Strictly speaking, it is compulsory only to attend a polling place and have one's name checked against the Electoral Roll (enrollment to vote is also compulsory). Having had his or her attendance registered, the voter is free to place the ballot paper in the rubbish bin if desired. The voter is also free to place the ballot paper in the ballot box unmarked. This is called informal voting. In practice, over 95% of Australians vote at elections, and in most elections only 2 or 3% of votes cast are informal.

Some political scientists believe that compulsory voting benefits the Australian Labor Party, others dispute this. It is argued that most of the social groups who would tend not to vote if voting were voluntary are more inclined to vote Labor (people from the ethnic and immigrant communities, indigenous Australians, people with lower levels of education, and young voters). Occasionally conservative politicians or libertarian intellectuals argue for the abolition of compulsory voting on philosophical grounds, but no government has ever attempted to abolish it.

Preferential voting

Australia uses preferential voting for almost all elections. The prefferential system was introduced in 1922, in response to the rise of the Country Party, a party representing small farmers. The Country Party split the anti-Labor vote in conservative country areas, allowing Labor candidates to win on a minority vote. The conservative government of Billy Hughes introduced preferential voting as a means of allowing competition between the two conservative parties without putting seats at risk.

Preferential voting is used for both upper and lower houses, in the federal, state and territory legislatures, and is also used in municipal elections, and other kinds of elections as well, such as internal political party elections, trade union elections, church elections, elections to company boards, and elections in voluntary bodies such as football clubs.

In other countries, preferential voting is often termed the single transferable vote (STV) or instant runoff voting (IRV). These terms are never used in Australia.

Gerrymandering and malapportionment

Gerrymandering is the drawing up of electoral boundaries in such a way as to favour one party at the expense of another. (The word comes from the American politician Elbridge Gerry, who designed an electoral district in Massachusetts which was said to resemble a salamander.)

Malapportionment is the allocation of more electoral districts to one part of a country or state than its population would merit, and conversely the allocation of fewer electoral districts to another part.

Australian political history has seen very little gerrymandering of electoral boundaries, which have nearly always been drawn up by civil servants or independent boundary commissioners. But Australia has seen systematic malapportionment of electorates, and indeed until fairly recently this was considered a perfectly natural and defensible practice in some states.

──────────────────────────────

**Work to complete:**
**a)** Using the passage on Australian elections, answer the following:
(i) In what year was preferential voting introduced?
(ii) In most elections, what share of the votes cast is informal?
(iii) Who have nearly always drawn up Australian electoral boundaries?
**b)** Carry on the passage on Australian elections, beginning after its final sentence.

**Recorded information:**

──────────────────────────────

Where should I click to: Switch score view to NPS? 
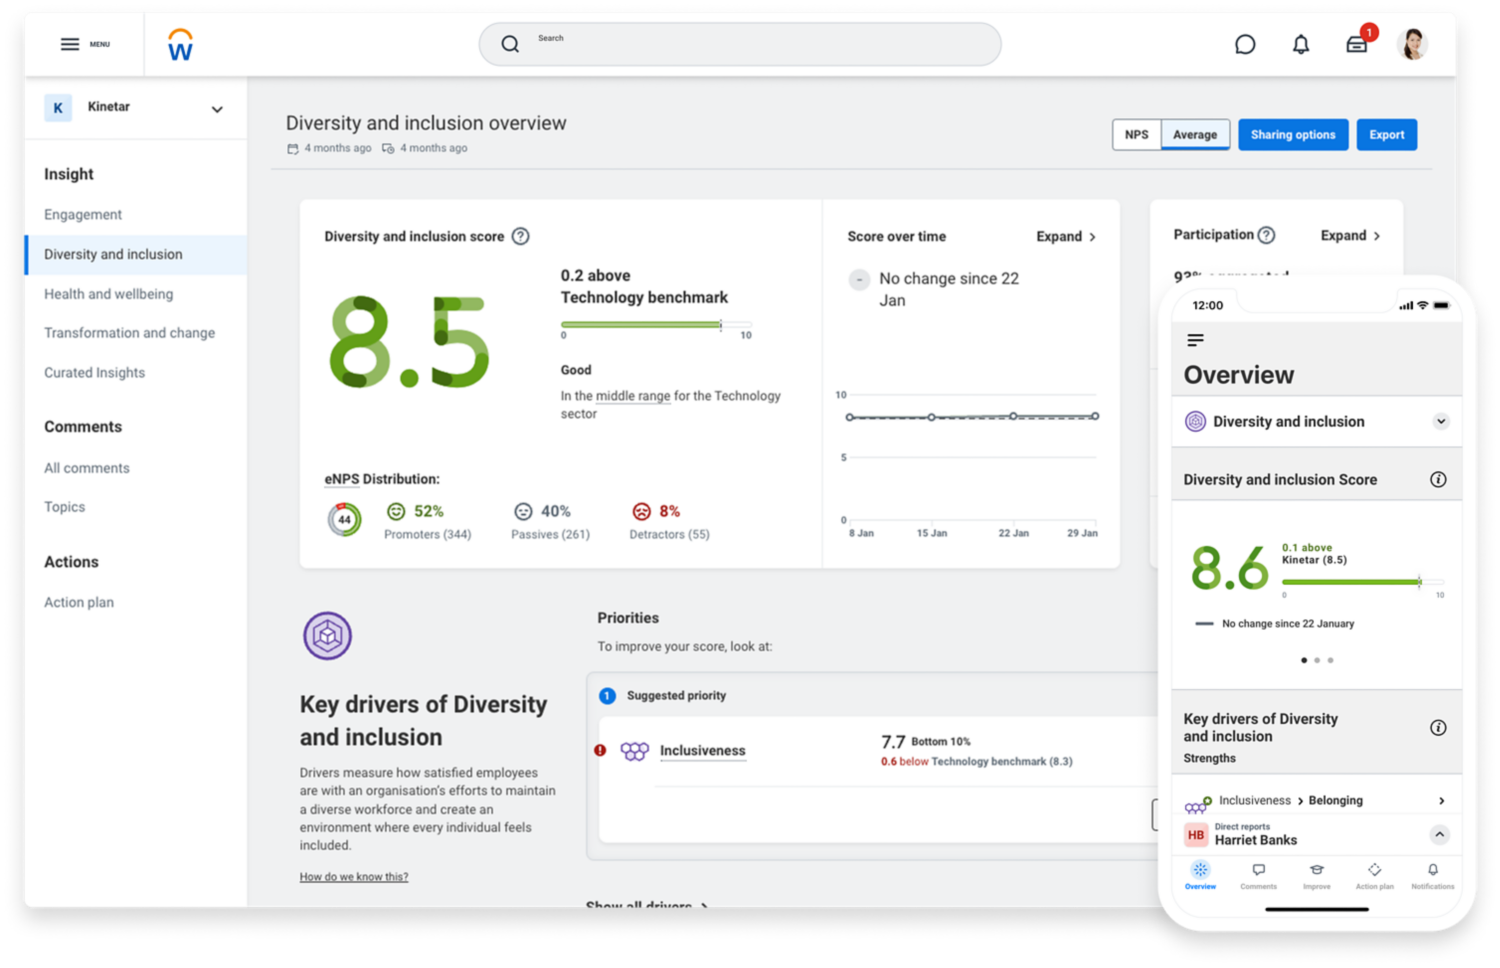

──────────────────────────────

**Answers to the exercises:**
**a)**
(i) 1922
(ii) 2 or 3%
(iii) Civil servants or independent boundary commissioners

**b)**
All the colonial legislatures before Federation, and the federal parliament after it, saw country districts allocated more representation than their populations merited. This was justified on several grounds: that country people had to contend with greater distances and hardships and thus deserved greater representation; that country people (and specifically farmers) produced most of the nation's real wealth, and thus deserved greater representation; and that greater country representation was necessary to balance the radical tendencies of the urban population.

In the 19th century these assertions usually reflected genuinely held beliefs. By the 20th century, and especially after the rise of the Labor Party, they became increasingly self-serving rationalisations by politicians (ususally conservatives) who benefitted from the malapportionment. In the later 20th century these arguments were increasingly and usually successfully challenged, and the malapportionment was reduced and finally abolished in most places.

The most conspicuous examples of malapportionment were in South Australia and Queensland.

In South Australia the 1856 Constitution stipulated that there must be two rural constituencies for every urban constituency, and this remained in force until 1968, by which time the urban-rural voter ratio was almost exactly reversed: that is, there were two urban voters for every rural voter. As a result, rural seats had on average one-quarter the number of voters that urban seats had. This gross distortion enabled Sir Thomas Playford to hold office as Liberal premier of South Australia from 1938 to 1965, despite losing several elections by wide margins in terms of votes. This arrangment was popularly called "the Playmander," although it was not strictly speaking a gerrymander.

In Queensland the malapportionment initially benefitted the Labor Party, since many small rural constituencies were dominated by rural workers organised into the powerful Australian Workers Union. But after 1957, the Country Party / National Party governments of Sir Frank Nicklin and Sir Joh Bjelke-Petersen were able to manipulate the electoral system so that the National Party could win elections with only a quarter of the vote. This "Bjelke-mander" was not overcome until the final defeat of the Nationals in 1989.

Today only Western Australia continues to have a deliberate malapportionment of electorates in both the Legislative Assembly and Legislative Council. Repeated attempts by Labor governments to abolish the malapportionment have been either defeated in the Council or, more recently, successfully challenged in court.

Federal Parliament

The Parliament of Australia is a bicameral (two-house) Parliament. It combines some of the features of the Parliament of the United Kingdom with some features of the United States Congress. This is because the authors of the Australian Constitution had two objectives: to reproduce as faithfully as possible the Westminster system of parliamentary government, while creating a federation in which there would be a division of powers between the national government and the states, regulated by a written Constitution.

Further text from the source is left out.